Personal information
- Born: November 18, 1972 (age 53) Santa Rosa, California, U.S.
- Listed height: 6 ft 4 in (1.93 m)
- Listed weight: 295 lb (134 kg)

Career information
- High school: Analy (Sebastopol, California)
- College: California
- NFL draft: 1996: 7th round, 211th overall pick

Career history
- Kansas City Chiefs (1996)*; Minnesota Vikings (1997); Frankfurt Galaxy (1998); Chicago Bears (1998)*; San Francisco 49ers (1999–2002); Houston Texans (2003);
- * Offseason or practice squad member only

Awards and highlights
- All-NFL Europe (1998);

Career NFL statistics
- Games played: 52
- Games started: 2
- Stats at Pro Football Reference

= Ben Lynch =

American football player (born 1972)

Benjamin John Lynch (born November 18, 1972) is an American former professional football player who was a center for four seasons in the National Football League (NFL) for the San Francisco 49ers.
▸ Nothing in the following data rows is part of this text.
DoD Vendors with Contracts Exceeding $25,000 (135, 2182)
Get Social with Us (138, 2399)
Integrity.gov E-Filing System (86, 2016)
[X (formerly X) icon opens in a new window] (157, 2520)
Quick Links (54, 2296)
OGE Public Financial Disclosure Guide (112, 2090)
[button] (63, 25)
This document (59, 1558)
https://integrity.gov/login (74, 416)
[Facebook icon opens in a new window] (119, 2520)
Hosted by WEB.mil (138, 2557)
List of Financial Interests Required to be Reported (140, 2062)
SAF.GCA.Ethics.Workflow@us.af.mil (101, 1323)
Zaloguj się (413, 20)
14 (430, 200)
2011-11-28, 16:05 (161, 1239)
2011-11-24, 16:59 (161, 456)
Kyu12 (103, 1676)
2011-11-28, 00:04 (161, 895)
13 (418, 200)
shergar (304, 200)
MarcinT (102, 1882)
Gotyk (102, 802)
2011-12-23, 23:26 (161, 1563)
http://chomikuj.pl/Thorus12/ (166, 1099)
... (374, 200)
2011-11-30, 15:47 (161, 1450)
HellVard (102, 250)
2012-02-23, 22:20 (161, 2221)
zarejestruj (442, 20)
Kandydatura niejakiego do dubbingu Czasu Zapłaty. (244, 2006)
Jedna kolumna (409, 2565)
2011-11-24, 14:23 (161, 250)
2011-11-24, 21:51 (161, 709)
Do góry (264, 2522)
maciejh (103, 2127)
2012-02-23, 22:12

He played college football for the California Golden Bears.

==Professional career==

===Kansas City Chiefs===
Lynch was selected by the Kansas City Chiefs in the seventh round (211th overall) of the 1996 NFL draft. He was released on August 20.

===Minnesota Vikings===
Lynch was signed by the Minnesota Vikings on February 10, 1997.

===Frankfurt Galaxy===
Lynch was selected by the Frankfurt Galaxy in the first round (second overall) of the 1998 NFL Europe Draft.

===Houston Texans===
The Houston Texans signed Lynch on August 4, 2003. He suffered a season-ending knee injury in a preseason game against the San Diego Chargers on August 23. The Texans placed him on the injured reserve list on August 25.